En fait, l’acquisition du Ritz de Barcelone, l’un des plus importants hôtels de luxe en Espagne, par un « mystérieux Ali Haddad » était la première grande opération d’envergure à l’international du sulfureux milliardaire algérien. Ali Haddad était lancé sur une voie royale pour faire partie des intouchables du système de l’ère Bouteflika.

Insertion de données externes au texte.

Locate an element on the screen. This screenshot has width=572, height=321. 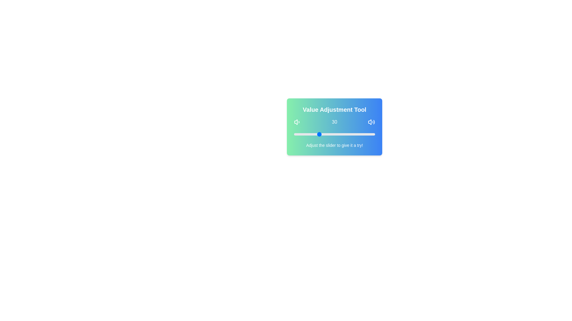
the slider is located at coordinates (358, 134).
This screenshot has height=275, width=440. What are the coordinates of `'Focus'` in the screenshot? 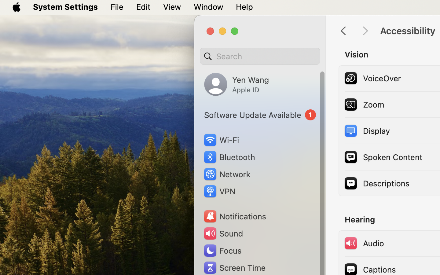 It's located at (222, 250).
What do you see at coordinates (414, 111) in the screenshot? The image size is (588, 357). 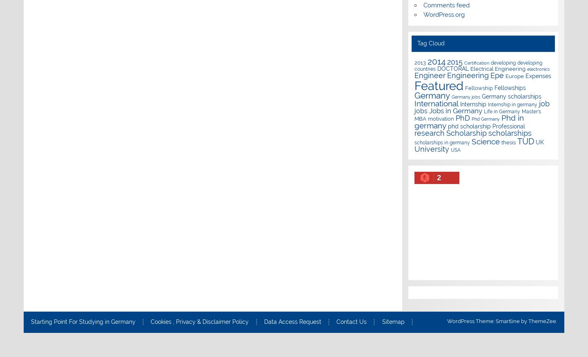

L’information avait été révélée par le journal espagnol L’Expansion, et le journal Aginyo affirmait que cette acquisition a été faite par une société contrôlée par Ali Haddad, un investisseur « originaire d’Afrique du Nord ». Malgré ces précisions, Ali Haddad n’a pas été inquiété en Algérie. Il était en pleine ascension, à deux ans du quatrième mandat du président déchu Abdelaziz Bouteflika.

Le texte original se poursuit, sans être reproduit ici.